Students benefit when a curriculum is designed to be delivered in a variety of methods which can be adapted according to individual learning goals, styles, needs, and types of learners. Without customizable learning experiences, students are forced to struggle as they work at the pace the educator chooses, rather than their own. When a student’s education is personalized, they are better engaged, and academic achievement usually increases.
Encouraging students to take an interest in their education is crucial as it has beneficial outcomes for their grit and academic achievements. In their paper “Personalized Education to Increase Interest”, Reber, et al, detail study after study discussing this educational truth. UDL builds on personalized curriculum and extends it to the presentation and expression of education, to describe a truly personalized education. It incorporates many educational best practices, including cognitive load theory, educational scaffolding, active learning, and diagnostic assessment to determine fundamental skill gaps and strengths.
The benefits of Universal Design for Learning are numerous, including improved learner motivation, increased engagement in the learning process, greater understanding of material, increased self-direction in acquiring knowledge, improved collaboration among peers, better critical thinking skills as well as enhanced problem-solving abilities. Ultimately, UDL encourages educators to customize their instructional methods based on individual student needs for a more inclusive education system.
UDL seeks to create an environment of inclusion by utilizing flexible learning environments, curriculum, instructional methods, and technologies that are accessible to all students regardless of their learning styles or abilities. UDL utilizes graphic organizers and concrete suggestions to help teachers design their lessons in a way that accommodates different types of learners, from expert learners to beginners. By utilizing UDL strategies, teachers can provide meaningful learning experiences for each student, as well as cultivate an inclusive classroom environment where everyone feels supported.
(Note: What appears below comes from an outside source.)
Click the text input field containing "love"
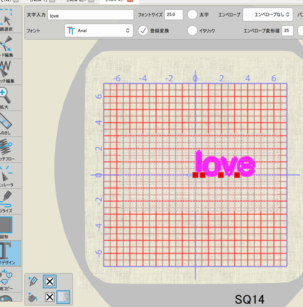[90, 15]
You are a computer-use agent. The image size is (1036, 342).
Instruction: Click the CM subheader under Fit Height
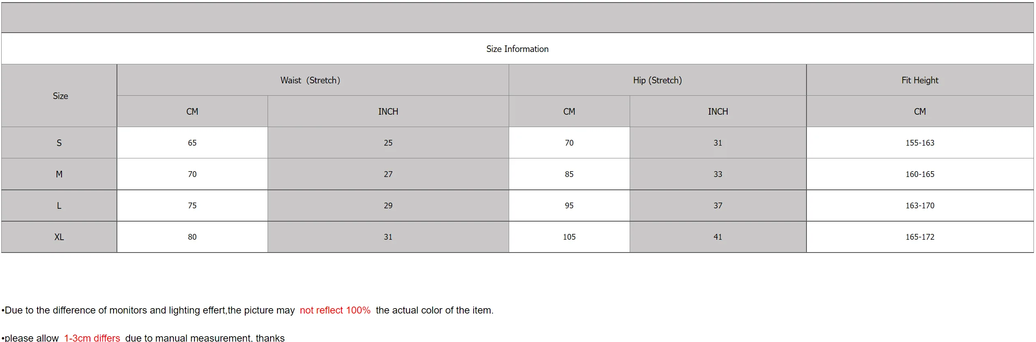(920, 111)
Incorporating UDL principles into instruction is a key step toward helping every student reach their maximum potential in the classroom.
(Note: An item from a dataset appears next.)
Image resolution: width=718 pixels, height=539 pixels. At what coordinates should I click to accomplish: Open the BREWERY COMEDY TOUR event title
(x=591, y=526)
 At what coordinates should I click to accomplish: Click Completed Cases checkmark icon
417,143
In addition to its applications in the general student population, UDL offers the best set of guiding principles for teaching students with disabilities and special education needs, and is in fact specifically identified in The Individuals with Disabilities Education Act (IDEA) of 1990. UDL helps people with disabilities, as well as English language learners and other student populations with specific academic needs. The Dartmouth Center for the Advancement of Learning notes that instruction should be “designed with consideration for appropriate size and space for approach, reach, manipulations, and use regardless of a student’s body size, posture, mobility, and communication needs.”